In a men’s tournament that saw a 2 and a 4 seed lose on Day 1, only a relative handful of brackets were still intact in the biggest contests when 16-seed Fairleigh Dickinson took the floor against Purdue. The Knights stunned the top-seeded Boilermakers Friday night, sending the remaining perfect brackets into trash cans everywhere.

On the CBS Sports site, 0.0003% of brackets were perfect through the eight early Friday games, according to Jared Shanker, the network’s senior director of digital communications. A few hours later, the network tweeted that “ March is for busted brackets ” in describing the goose egg.

Consider that 98.7% of CBS brackets selected Purdue to defeat FDU while just 0.4% picked FDU to reach the Sweet 16. The network said 38.4% had Purdue in the Final Four and 8.8% had the Boilermakers winning the national championship.

No perfection for ESPN’s Tournament Challenge bracket game, either; only 22 brackets out of more than 20 million filled out were still perfect earlier Friday and they vanished as the games wrapped up.

Ditto for NCAA March Madness. None left, out of unspecified millions.

Victories by double-digit seeds Princeton, Penn State and Furman on Thursday did particular damage.
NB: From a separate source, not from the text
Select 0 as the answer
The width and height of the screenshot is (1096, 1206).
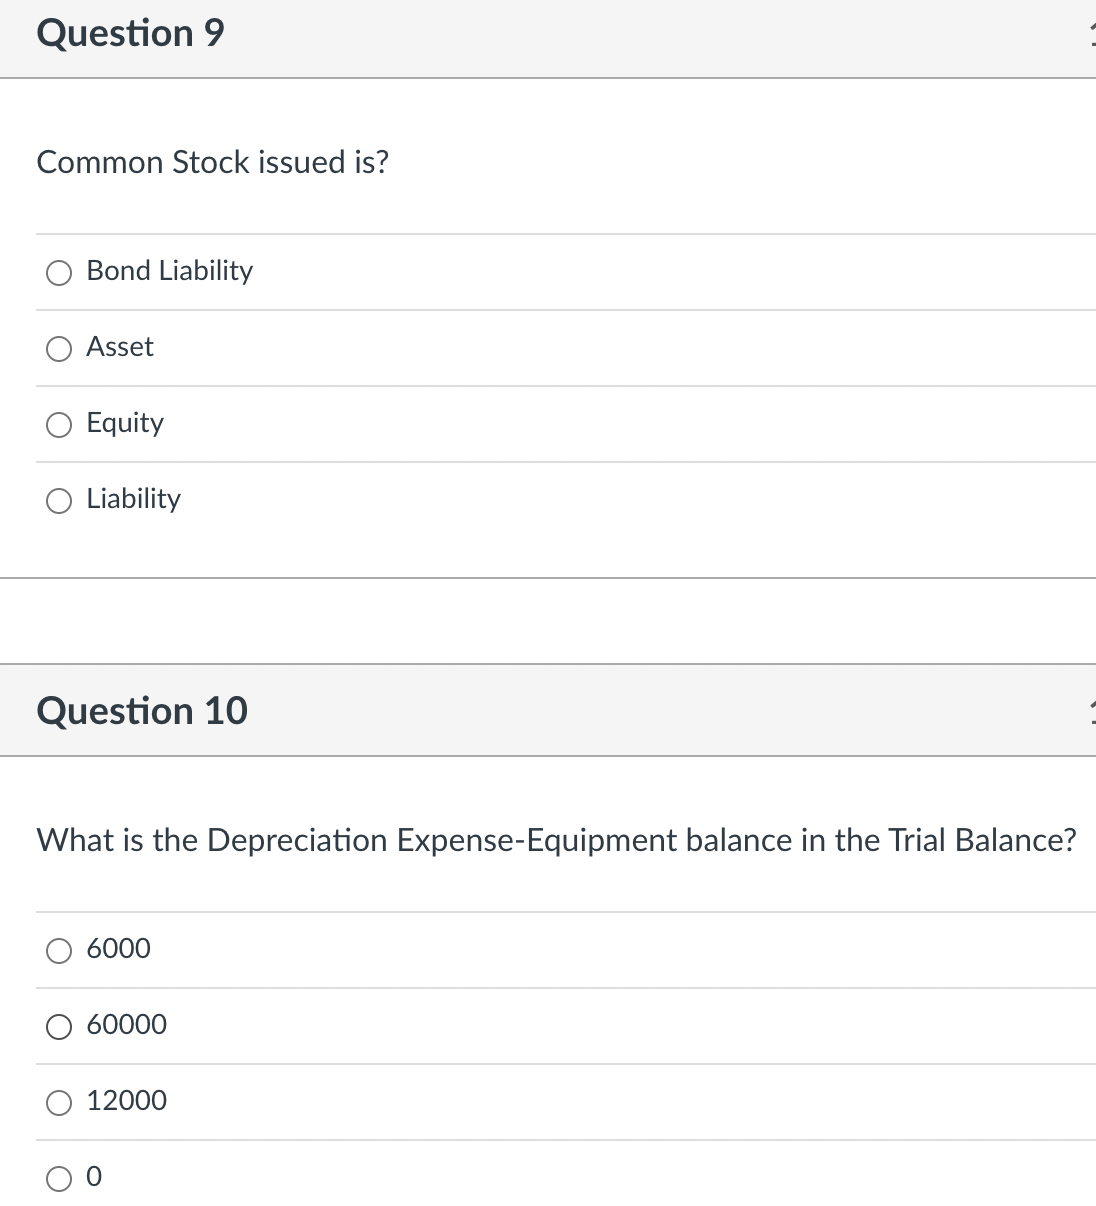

Only 1.4% of ESPN’s brackets had all three teams making it out of the first round, and only 0.1% had them surviving the weekend. Fairleigh Dickinson delivered the final blow.

A University of Illinois professor who runs an analytics website said Friday he thinks the transfer portal has hurt some power conference schools in the NCAA Tournament.

Seven No. 15 seeds have won at least one game over the past 11 years, including each of the last three NCAA Tournaments for the first time. The latest of course, was Princeton over Arizona this week. And No. 13 Furman topped No. 4 Virginia in another big upset — even before FDU ousted Purdue.

“So although it looks like, ”Wow, we have these big upsets,′ statistically speaking, it is not that unusual,” Jacobson said. “There’s not much difference between a five, six or seven and a 10, 11 or 12. Surely, the five, six and seven are going to win more often, but not that much more often statistically speaking.”

Jacobson said a day of upsets often leads to a predictable set of results the following day. Much of Friday played out that way, until the FDU-Purdue game.



Furman guard JP Pegues (1) celebrates while leaving the court after their win against Virginia in a first-round college basketball game in the NCAA Tournament, Thursday, March 16, 2023, in Orlando, Fla. (AP Photo/Phelan M. Ebenhack)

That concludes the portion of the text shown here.